*WHAT IS BEING ASKED*.
Every line of the entries below from the one containing "[Martor] (57, 1937)" to the one containing "[Seuraa meitä facebookissa] (265, 2395)", both ends included, must be written out exactly. No other line belongs in the answer.

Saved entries
==================================================

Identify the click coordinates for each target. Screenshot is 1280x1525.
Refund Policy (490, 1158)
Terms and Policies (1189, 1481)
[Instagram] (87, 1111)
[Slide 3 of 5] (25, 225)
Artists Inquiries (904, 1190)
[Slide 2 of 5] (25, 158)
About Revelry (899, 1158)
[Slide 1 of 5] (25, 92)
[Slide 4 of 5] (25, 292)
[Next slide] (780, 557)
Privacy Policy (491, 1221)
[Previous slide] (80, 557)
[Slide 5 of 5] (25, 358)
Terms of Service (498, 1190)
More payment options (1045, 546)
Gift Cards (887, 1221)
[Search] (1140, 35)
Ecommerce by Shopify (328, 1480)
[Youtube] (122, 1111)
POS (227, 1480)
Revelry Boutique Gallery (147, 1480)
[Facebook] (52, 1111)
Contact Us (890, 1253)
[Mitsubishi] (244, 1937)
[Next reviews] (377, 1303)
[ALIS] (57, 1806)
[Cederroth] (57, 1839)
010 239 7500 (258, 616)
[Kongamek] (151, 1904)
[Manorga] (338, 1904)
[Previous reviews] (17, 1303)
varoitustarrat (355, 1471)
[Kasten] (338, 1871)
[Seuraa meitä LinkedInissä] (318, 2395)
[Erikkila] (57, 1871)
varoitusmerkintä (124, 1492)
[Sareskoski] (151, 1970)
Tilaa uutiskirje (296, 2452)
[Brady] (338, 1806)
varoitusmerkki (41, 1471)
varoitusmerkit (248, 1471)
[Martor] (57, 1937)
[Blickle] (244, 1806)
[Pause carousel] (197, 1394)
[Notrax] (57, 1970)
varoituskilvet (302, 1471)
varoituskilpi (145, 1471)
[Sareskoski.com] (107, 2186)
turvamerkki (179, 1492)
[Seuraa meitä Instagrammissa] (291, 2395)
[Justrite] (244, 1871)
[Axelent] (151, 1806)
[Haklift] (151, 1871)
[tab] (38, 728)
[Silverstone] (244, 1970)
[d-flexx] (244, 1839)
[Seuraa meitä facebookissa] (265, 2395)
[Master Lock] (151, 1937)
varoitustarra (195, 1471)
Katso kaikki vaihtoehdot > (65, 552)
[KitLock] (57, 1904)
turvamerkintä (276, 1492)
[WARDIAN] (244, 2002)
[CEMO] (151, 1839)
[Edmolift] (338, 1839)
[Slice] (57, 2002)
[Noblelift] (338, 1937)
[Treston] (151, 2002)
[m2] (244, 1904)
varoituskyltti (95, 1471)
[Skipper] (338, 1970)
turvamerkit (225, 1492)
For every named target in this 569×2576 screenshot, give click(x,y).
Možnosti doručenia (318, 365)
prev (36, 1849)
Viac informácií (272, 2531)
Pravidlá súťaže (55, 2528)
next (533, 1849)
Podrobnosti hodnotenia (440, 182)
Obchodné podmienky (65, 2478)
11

==================================================

*EXERCISE RESULT*.
[Martor] (57, 1937)
[Blickle] (244, 1806)
[Pause carousel] (197, 1394)
[Notrax] (57, 1970)
varoituskilvet (302, 1471)
varoituskilpi (145, 1471)
[Sareskoski.com] (107, 2186)
turvamerkki (179, 1492)
[Seuraa meitä Instagrammissa] (291, 2395)
[Justrite] (244, 1871)
[Axelent] (151, 1806)
[Haklift] (151, 1871)
[tab] (38, 728)
[Silverstone] (244, 1970)
[d-flexx] (244, 1839)
[Seuraa meitä facebookissa] (265, 2395)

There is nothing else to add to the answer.